GIBなどの送変電機器は、高電圧電流が流れる導体と周囲の金属タンクを電気的に絶縁するため、内部に高い絶縁性能を持ったガスを封入しています。これまで送変電機器には、絶縁性能に優れたSF6が広く使用されてきました。しかし、SF6は地球温暖化係数(GWP)が二酸化炭素の約25,000倍と非常に高く、大気漏えいした場合の環境影響が大きいため、世界的に重要な課題となっており、特に欧州や北米を中心とした海外市場において、SF6ガスの使用規制に向けた法整備が進められています。
当社ではこの課題に対応するため、SF6などの人工的に合成されたフッ素ガスを一切使用せず、窒素・酸素・二酸化炭素など自然界に存在し、GWPが二酸化炭素よりも小さい自然由来ガスを適用した送変電機器のブランド「AEROXIA™」注2を立ち上げ、ガス絶縁開閉装置(GIS)注3やGIBといった脱SF6機器の開発・製造を行ってきました。2022年には初号器として、72/84kVのGISを開発し、既に国内の変電所向けに受注・納入しています。
今般製品化した420/550kV GIBでは、二酸化炭素と酸素からなる混合ガスを高圧力で封入し、さらに電界が高い部分に特殊塗料による絶縁コーティングを施しています。これにより、耐電圧性能を向上させるとともに、SF6使用の既存機器との互換性を確保できる合理的なサイズを実現しました。
自然由来ガスを適用した送変電機器は、脱SF6を進め電力供給の安定性と持続可能性を両立するソリューションであり、国内外の電力会社や再生可能エネルギー事業者から高い期待が寄せられています。当社は今後、自然由来ガスを適用した220kV以上の基幹系統向けGISの開発を加速し、環境に調和した持続可能な社会の実現に貢献してまいります。
注1 ガス絶縁母線(Gas Insulated Busbar、GIB)は主に変電所内で開閉装置と送電線や変圧器との接続部分を広範囲につなぎ電力伝送を担う機器で、ガス絶縁開閉装置(GIS)と並び、高電圧変電所設備の小型化や高信頼化を実現するための重要変電機器の一つです。

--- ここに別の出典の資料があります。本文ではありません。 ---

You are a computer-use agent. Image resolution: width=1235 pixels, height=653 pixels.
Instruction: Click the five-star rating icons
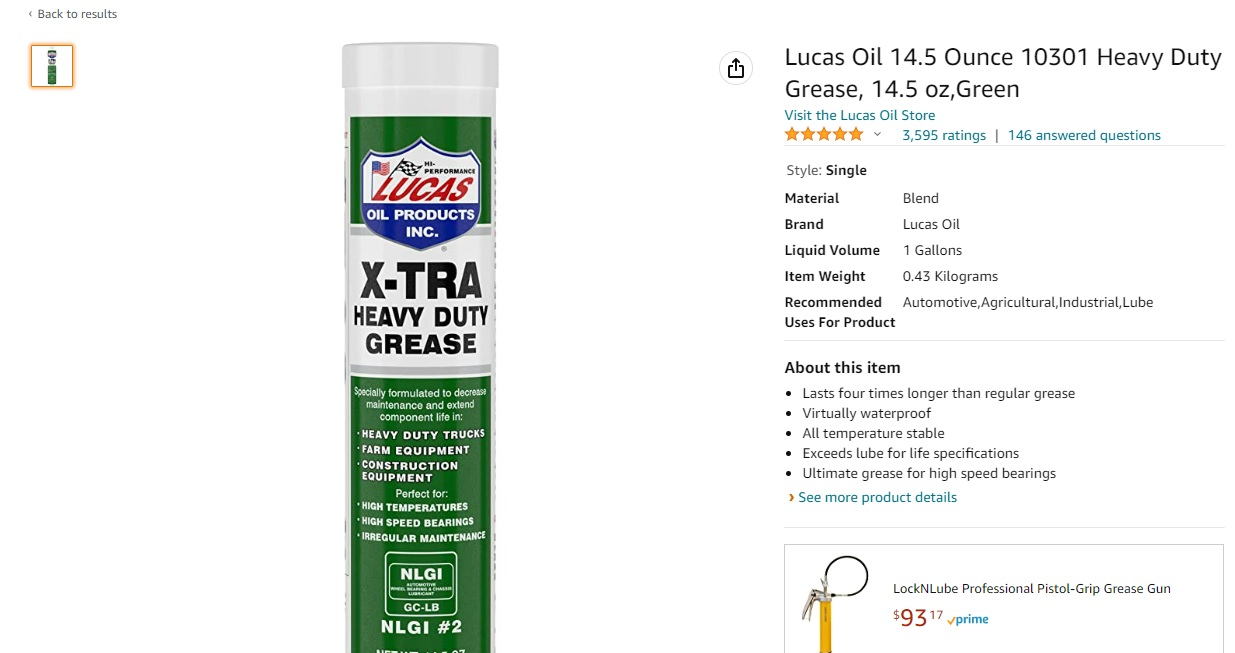click(824, 135)
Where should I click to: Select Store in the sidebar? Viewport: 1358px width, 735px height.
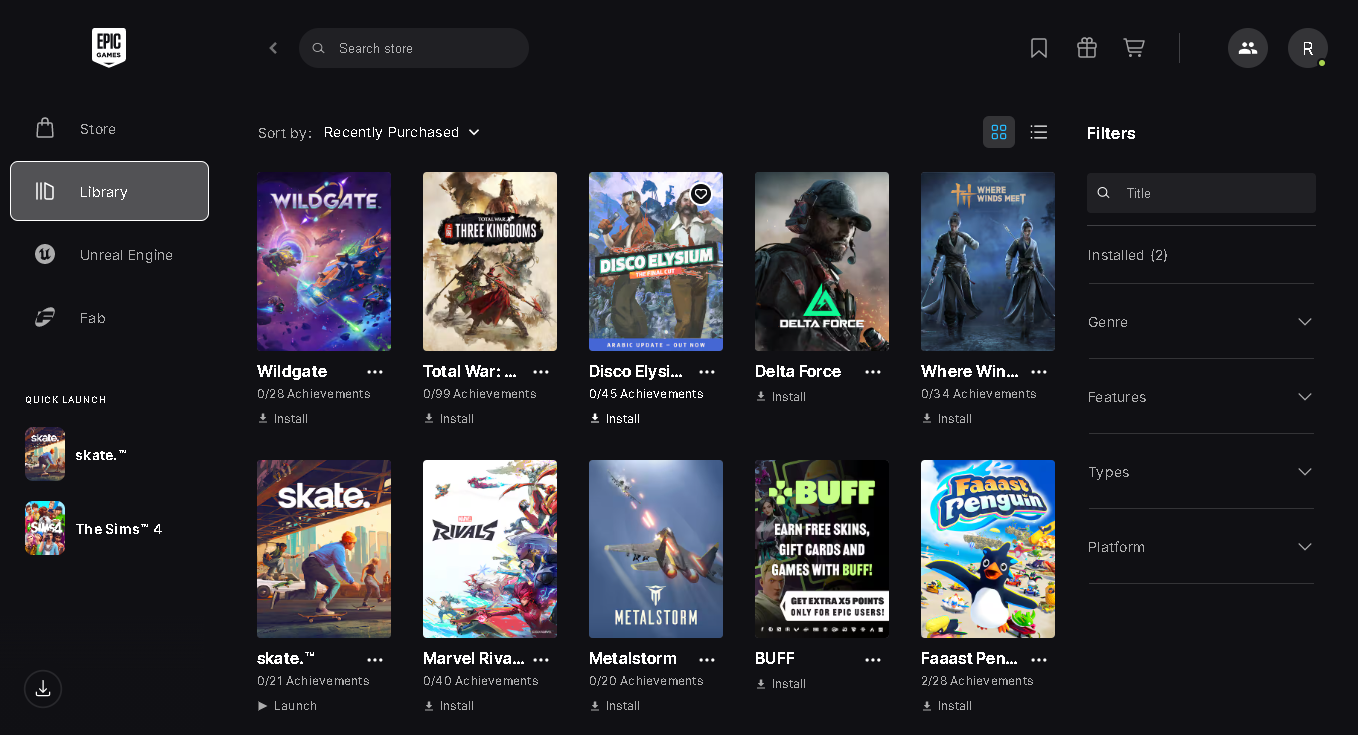click(97, 128)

注2 具体的なガスの種類及び混合比については、電圧クラスや求められる性能に応じて最適なものを選択します。「AEROXIA™」(エアロクシア)の詳細は以下を参照ください。
SF6代替ガスソリューションストーリー_220314 (PDF形式)
注3 ガス絶縁開閉装置(Gas Insulated Switchgear、GIS)は、送電線に異常が生じた場合に電流を遮断して他の電力機器への影響を防ぐための遮断器や、送電系統を切り換えるための断路器、避雷器、計器用変成器などから構成される設備です。